It is the (fictional) trial of the century.
The accused murderer is Lavinia Peck-Foster (Kristin Chenoweth), the beloved heiress who’s paid for nearly everything in the town of East Peck, S.C., including the police uniforms (but also seems to be flat broke).
A cop pulled her over to issue a warning for going 95 mph in a 30 mph zone, accidentally opened her car trunk and found the body of her husband stuffed in a suitcase. “Put it in the warning,” she says. But he arrests her on account of murder being illegal.
The case unfolds on Season 2 of NBC’s “Trial & Error,” a delightfully wackadoodle spoof of TV’s obsession with crime documentaries.

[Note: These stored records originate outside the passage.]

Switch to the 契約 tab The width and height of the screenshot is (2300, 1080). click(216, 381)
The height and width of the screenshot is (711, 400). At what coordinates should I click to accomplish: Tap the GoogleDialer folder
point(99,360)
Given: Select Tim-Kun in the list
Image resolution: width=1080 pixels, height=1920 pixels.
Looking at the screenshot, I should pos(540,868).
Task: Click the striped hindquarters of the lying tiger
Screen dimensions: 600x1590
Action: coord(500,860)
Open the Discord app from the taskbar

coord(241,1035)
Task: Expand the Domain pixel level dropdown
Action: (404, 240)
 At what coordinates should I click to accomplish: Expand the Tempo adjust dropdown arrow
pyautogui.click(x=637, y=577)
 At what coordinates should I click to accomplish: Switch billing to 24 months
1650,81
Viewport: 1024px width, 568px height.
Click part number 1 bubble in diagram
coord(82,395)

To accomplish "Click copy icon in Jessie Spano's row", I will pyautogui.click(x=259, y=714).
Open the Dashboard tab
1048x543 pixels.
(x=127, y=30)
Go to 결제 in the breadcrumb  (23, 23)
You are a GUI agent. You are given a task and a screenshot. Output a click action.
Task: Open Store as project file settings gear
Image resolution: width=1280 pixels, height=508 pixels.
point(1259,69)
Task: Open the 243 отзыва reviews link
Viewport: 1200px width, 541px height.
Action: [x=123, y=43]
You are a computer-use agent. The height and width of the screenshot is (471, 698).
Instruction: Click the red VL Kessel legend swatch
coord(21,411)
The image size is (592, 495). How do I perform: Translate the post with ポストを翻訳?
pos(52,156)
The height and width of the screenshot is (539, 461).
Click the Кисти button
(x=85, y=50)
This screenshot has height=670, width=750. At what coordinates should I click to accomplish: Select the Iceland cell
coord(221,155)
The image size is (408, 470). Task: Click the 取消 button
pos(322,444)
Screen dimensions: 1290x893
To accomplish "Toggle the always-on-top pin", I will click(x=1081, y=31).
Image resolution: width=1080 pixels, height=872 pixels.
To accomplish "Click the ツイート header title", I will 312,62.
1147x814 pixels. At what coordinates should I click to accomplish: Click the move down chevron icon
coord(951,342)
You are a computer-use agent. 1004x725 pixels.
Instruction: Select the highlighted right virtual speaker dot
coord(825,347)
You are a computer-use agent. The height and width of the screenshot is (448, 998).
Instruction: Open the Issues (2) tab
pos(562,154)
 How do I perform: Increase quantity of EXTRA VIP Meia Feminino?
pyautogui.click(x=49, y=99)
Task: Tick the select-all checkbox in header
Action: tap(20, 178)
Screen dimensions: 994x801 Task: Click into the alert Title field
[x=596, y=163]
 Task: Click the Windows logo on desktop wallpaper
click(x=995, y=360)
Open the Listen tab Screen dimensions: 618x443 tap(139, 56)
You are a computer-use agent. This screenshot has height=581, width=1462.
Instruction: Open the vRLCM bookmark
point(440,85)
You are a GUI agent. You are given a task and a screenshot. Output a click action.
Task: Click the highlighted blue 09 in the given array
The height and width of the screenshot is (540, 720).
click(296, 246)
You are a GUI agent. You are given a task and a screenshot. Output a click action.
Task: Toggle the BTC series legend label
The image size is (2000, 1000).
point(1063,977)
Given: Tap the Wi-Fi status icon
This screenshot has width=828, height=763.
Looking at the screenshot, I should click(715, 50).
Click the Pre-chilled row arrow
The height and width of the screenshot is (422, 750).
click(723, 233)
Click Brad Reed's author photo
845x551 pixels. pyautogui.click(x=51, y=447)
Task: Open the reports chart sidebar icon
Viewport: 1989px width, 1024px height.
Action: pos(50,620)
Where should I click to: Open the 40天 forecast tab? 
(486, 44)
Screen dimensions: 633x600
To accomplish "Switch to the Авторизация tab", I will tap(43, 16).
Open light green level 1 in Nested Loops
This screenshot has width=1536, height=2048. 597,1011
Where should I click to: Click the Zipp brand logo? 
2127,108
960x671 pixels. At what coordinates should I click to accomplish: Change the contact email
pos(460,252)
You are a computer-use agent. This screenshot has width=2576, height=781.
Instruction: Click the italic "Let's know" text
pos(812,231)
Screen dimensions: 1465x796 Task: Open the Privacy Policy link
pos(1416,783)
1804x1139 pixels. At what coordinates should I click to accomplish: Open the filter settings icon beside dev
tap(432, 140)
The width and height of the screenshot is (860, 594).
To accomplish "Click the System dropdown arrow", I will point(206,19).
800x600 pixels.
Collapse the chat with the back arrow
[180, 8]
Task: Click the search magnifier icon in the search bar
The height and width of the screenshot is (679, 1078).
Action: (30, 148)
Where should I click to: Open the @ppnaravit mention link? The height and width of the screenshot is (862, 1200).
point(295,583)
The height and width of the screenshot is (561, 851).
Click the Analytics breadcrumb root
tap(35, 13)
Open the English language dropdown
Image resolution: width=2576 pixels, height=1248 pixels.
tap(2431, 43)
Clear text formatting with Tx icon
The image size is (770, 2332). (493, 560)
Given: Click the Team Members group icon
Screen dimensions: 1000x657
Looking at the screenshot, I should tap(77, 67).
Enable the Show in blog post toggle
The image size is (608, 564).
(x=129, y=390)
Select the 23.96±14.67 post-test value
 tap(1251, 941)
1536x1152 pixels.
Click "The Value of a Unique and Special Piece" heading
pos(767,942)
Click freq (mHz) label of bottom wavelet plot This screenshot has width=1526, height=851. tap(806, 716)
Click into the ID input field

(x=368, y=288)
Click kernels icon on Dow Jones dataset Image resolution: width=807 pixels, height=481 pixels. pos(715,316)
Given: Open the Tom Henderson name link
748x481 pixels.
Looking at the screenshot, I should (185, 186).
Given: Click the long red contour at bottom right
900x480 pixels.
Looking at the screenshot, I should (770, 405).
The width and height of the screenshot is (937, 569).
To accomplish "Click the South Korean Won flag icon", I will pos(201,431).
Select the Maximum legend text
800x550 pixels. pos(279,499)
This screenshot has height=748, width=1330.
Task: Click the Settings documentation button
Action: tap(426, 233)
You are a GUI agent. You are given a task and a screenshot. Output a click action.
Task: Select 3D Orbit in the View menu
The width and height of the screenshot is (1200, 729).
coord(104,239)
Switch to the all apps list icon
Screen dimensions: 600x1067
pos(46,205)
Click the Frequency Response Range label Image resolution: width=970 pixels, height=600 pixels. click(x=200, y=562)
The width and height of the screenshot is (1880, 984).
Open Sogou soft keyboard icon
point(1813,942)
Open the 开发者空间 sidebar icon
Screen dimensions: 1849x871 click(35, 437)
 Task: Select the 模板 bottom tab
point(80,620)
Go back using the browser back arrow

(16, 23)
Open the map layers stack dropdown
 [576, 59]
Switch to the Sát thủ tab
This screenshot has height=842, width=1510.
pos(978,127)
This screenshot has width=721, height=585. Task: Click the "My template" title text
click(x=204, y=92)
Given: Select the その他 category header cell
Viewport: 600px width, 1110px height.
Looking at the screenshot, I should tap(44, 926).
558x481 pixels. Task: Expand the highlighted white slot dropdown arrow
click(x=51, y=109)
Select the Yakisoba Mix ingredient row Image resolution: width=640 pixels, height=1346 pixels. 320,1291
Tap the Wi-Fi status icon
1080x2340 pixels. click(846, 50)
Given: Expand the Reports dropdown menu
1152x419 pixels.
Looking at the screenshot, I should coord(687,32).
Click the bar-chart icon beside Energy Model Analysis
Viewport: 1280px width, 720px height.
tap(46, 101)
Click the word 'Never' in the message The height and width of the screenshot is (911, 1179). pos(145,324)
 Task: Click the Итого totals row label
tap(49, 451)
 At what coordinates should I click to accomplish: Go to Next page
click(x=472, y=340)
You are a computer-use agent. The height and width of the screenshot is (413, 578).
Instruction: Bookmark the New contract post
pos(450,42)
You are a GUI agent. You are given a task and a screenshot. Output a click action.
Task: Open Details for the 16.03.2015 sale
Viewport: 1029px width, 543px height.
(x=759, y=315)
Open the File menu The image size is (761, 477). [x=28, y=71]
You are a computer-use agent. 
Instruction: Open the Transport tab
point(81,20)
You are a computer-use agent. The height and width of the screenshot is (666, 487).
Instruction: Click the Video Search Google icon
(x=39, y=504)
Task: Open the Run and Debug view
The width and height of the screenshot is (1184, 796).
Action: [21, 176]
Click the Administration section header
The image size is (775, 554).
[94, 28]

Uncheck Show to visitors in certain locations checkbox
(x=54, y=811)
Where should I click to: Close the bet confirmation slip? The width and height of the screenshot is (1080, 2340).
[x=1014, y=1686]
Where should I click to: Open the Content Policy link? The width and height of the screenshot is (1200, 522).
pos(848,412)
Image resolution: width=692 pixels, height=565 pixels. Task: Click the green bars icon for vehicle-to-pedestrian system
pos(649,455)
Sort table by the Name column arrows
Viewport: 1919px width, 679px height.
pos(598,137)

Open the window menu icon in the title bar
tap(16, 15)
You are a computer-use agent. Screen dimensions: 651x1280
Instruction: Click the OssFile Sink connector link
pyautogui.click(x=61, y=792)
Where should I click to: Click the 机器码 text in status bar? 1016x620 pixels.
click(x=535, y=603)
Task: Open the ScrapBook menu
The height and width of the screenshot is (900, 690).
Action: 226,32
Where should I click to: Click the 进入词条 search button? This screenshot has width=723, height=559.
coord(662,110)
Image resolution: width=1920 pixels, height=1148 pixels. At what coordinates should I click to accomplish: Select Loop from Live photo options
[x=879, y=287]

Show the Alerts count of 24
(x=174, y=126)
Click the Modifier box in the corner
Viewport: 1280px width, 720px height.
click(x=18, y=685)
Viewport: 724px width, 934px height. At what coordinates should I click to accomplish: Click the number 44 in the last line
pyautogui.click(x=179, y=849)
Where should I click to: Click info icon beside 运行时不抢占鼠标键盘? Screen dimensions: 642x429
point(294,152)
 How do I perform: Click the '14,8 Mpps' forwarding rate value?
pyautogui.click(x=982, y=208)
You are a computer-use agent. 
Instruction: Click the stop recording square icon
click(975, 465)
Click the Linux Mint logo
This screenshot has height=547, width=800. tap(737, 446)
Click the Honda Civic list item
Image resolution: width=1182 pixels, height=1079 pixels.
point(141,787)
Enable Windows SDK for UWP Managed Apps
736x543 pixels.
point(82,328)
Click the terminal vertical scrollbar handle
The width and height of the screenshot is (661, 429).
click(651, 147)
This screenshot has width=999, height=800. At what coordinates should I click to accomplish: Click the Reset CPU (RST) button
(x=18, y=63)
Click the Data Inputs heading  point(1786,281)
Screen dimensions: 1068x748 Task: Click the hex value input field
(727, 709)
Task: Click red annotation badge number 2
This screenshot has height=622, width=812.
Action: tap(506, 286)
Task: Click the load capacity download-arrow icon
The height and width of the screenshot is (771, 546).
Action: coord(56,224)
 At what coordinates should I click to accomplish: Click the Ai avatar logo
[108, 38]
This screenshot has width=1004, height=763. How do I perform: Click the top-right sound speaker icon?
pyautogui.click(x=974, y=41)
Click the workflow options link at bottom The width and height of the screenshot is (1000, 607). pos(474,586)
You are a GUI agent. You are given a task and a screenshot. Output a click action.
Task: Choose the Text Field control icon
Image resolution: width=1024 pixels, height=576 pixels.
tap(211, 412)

The series airs at 9 p.m. on Thursdays.
To defend herself, Peck-Foster hires eager and earnest lawyer Josh Segal (Nicholas D’Agosto). His rather bizarre staff includes the moonlighting cop Dwayne Reed (Steven Boyer), who shot off his pinky toe during a school demo of how to handle a Glock 17, and sweet-natured researcher Anne Flatch (Sherri Shepherd), who sometimes spontaneously combusts.
Presiding over the trial is Judge Alexander Kamiltow (yeah, just say it out loud). Played by Joel McCrary, he speaks in an inaudible Donald Duck voice that you and I and attorney Segal (who is not a native Pecker) cannot understand but that the townsfolk have no problem with.
Because this is a show that believes in maximum joke possibilities, a podcast called “M-Towne” is covering the trial (the “M” is for murder). An homage to the 2017 hit podcast “S-Town,” M-Towne refers to East Peck as “the Fallujah of the South.”
The best thing about this season is the transcendently nutty performance by Chenoweth. She enters the courtroom and trills, “I bought everyone scarves,” sings “A Bird in a Gilded Cage” while holding the antlers of a taxidermied moose, and pronounces the name of a packet of vending machine cookies “Lorna Do-Onus.”
Meanwhile, there is a tragedy to ponder more tragic than the death of Lavinia’s husband: NBC has passed on renewing the series. We fans must utter a gilded prayer that another platform will step in so “Trial & Error” does not become a dead body stuffed in a suitcase.